Another prominent alum on screen is Liz Jenkins MFA ‘08, who is now a recurring cast member on the ABC hit “Black-ish.” Jenkins has played the character of Principal Biggs since 2018, and additional TV credits include “How to Get Away with Murder,” “American Horror Story” and “Southland.” After graduating, she moved to Los Angeles.
“I often found myself tapping into my emotions in a healthy way, while in grad school. Not putting myself in a space to relive them, necessarily, but being able to utilize my experiences as Liz,” Jenkins said. “There was a huge sense of ‘What are Liz’s experiences, and how are they distinctive?’ That just drives my work here in LA, specifically my comedy.

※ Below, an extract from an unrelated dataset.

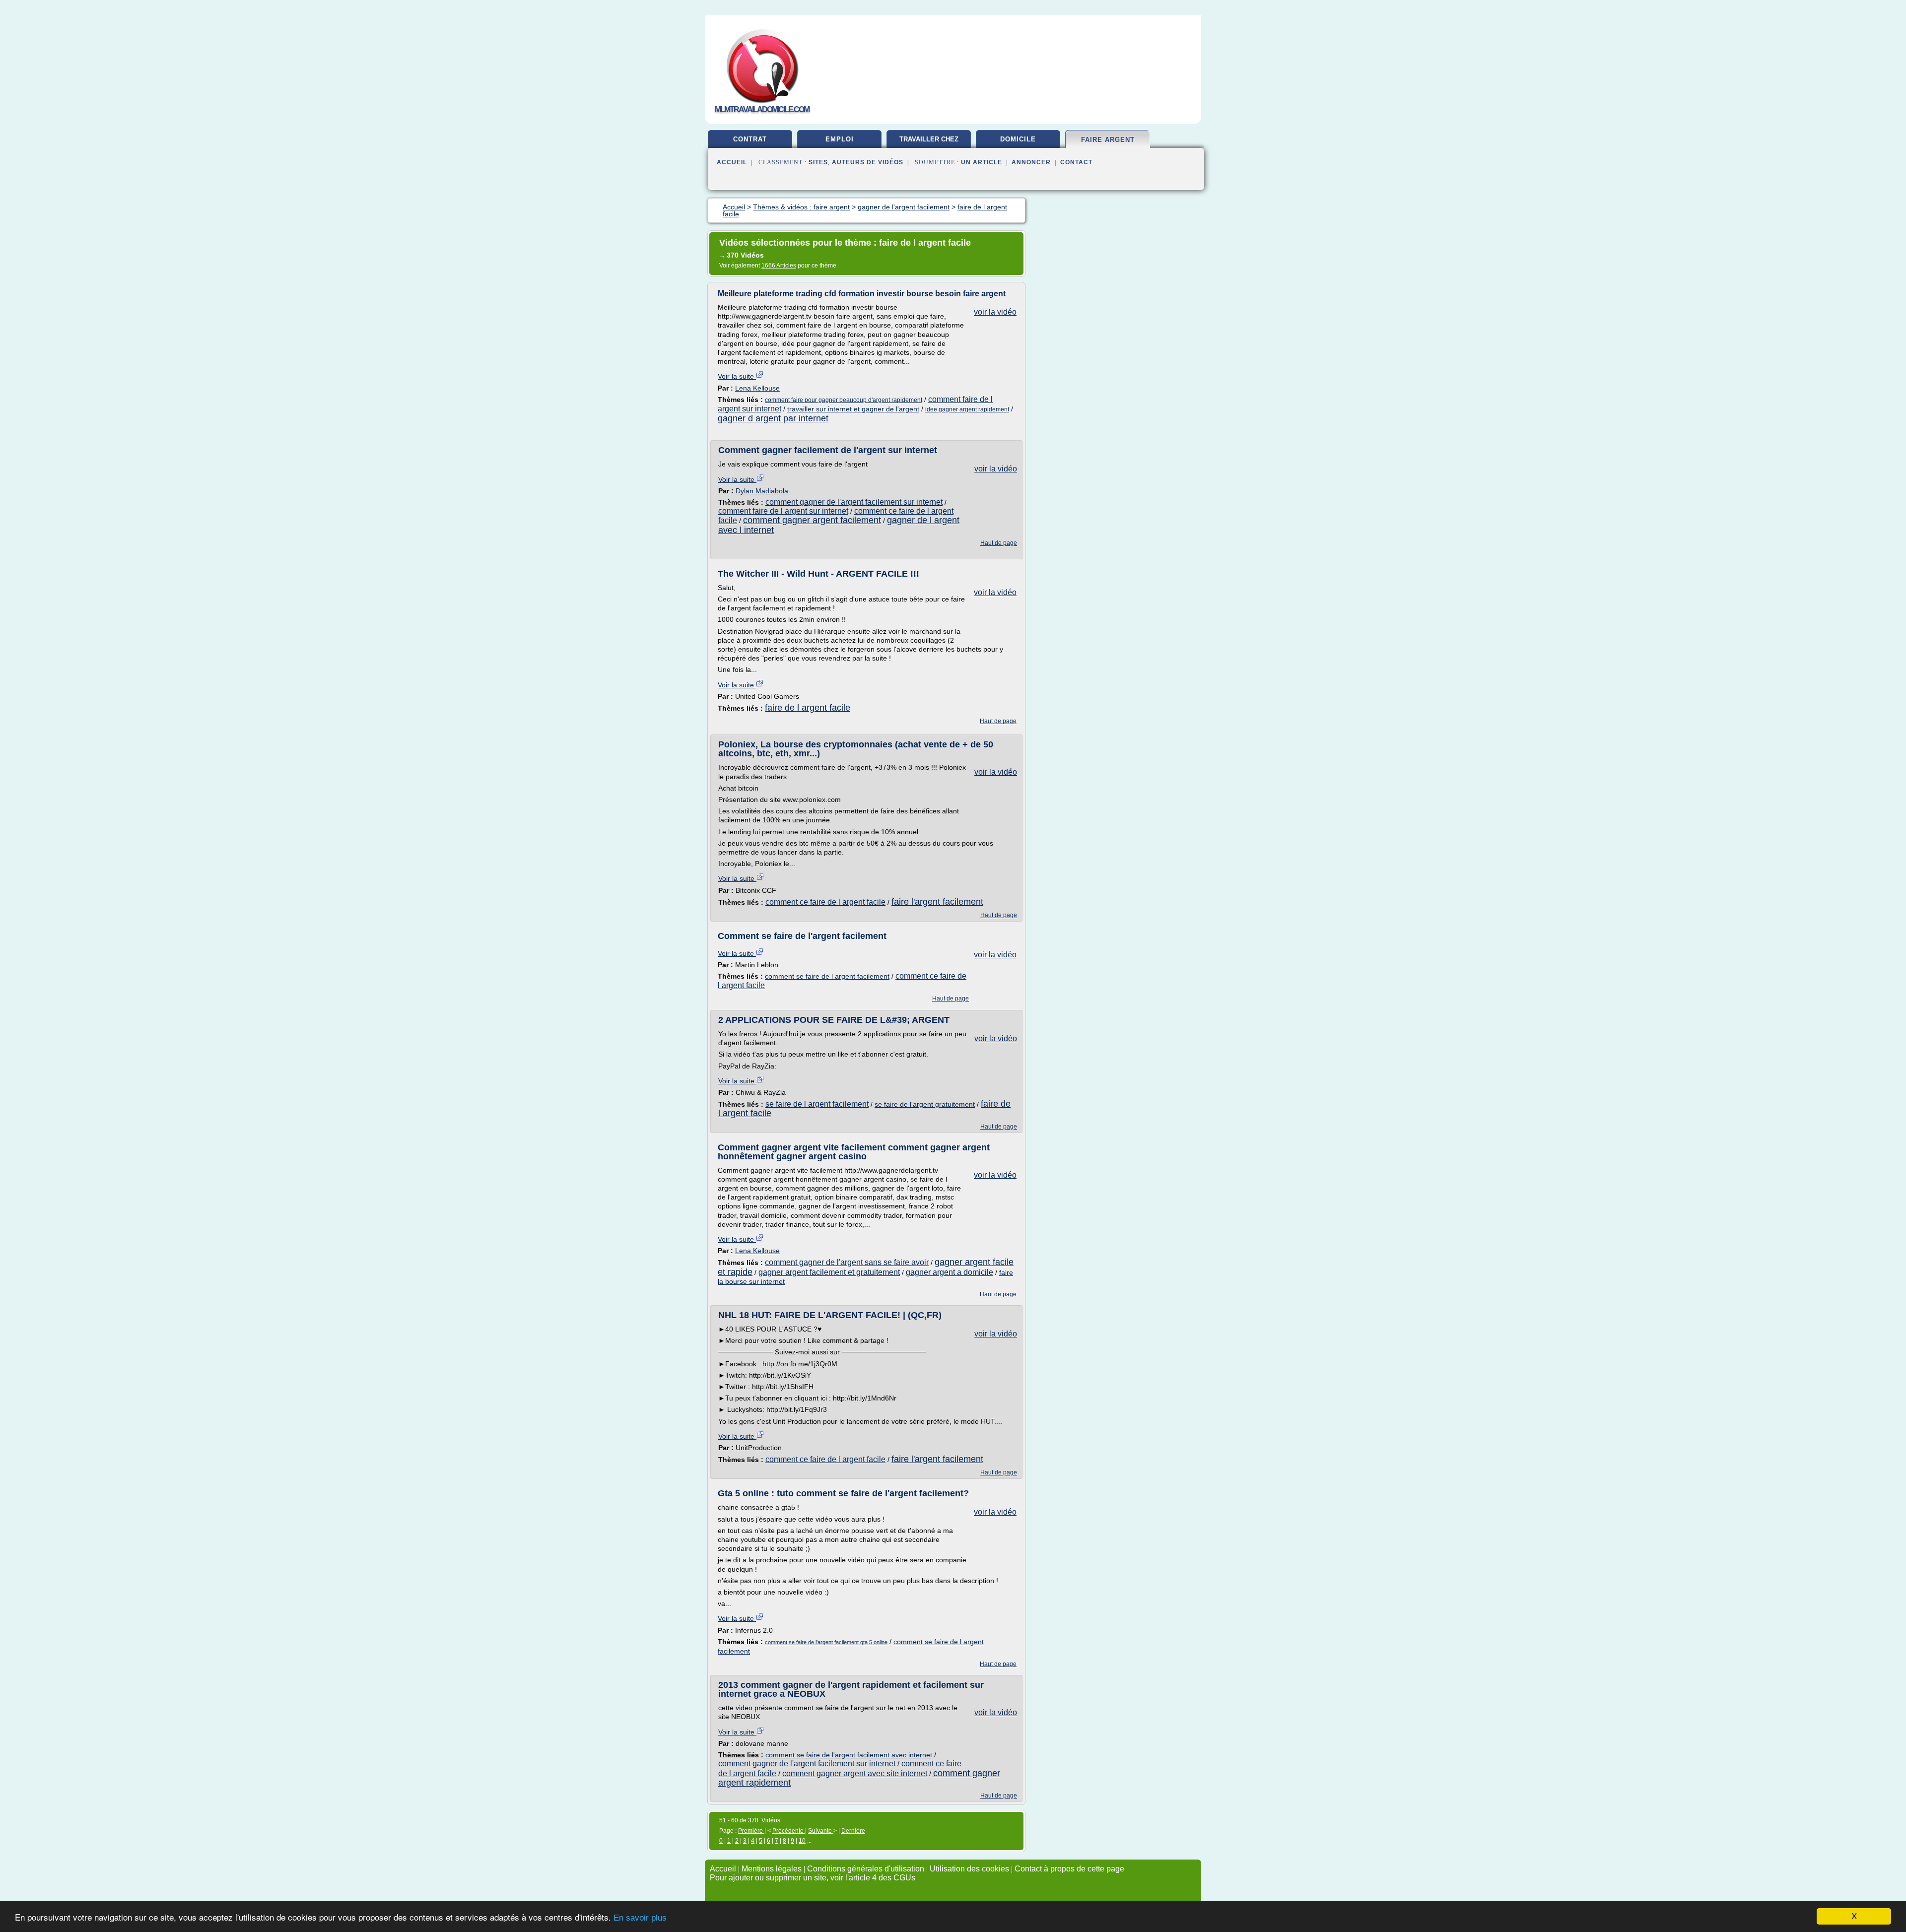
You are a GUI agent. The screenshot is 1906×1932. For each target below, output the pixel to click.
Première (751, 1830)
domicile (1018, 139)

It’s out there, but it’s me—it’s unapologetically me.”
As “Black-ish” continues and “Big Shot” premieres, both Jenkins and Robichaux said they have having a lot of fun, in spite of the pandemic. Jenkins in particular said she had to remind herself to stay calm during a year of uncertainty, and trust that auditions and work would return safely. Being a part of the “Black-ish” family, she said, was a blessing.
“My advice for anyone entering is, if you can, stay in it. Sometimes it might make sense to leave if that feels right for you, but I don’t know a lot of actors that regret chasing this dream in the long run,” she said. “You have to find the joy along the way. I promise it’s there.”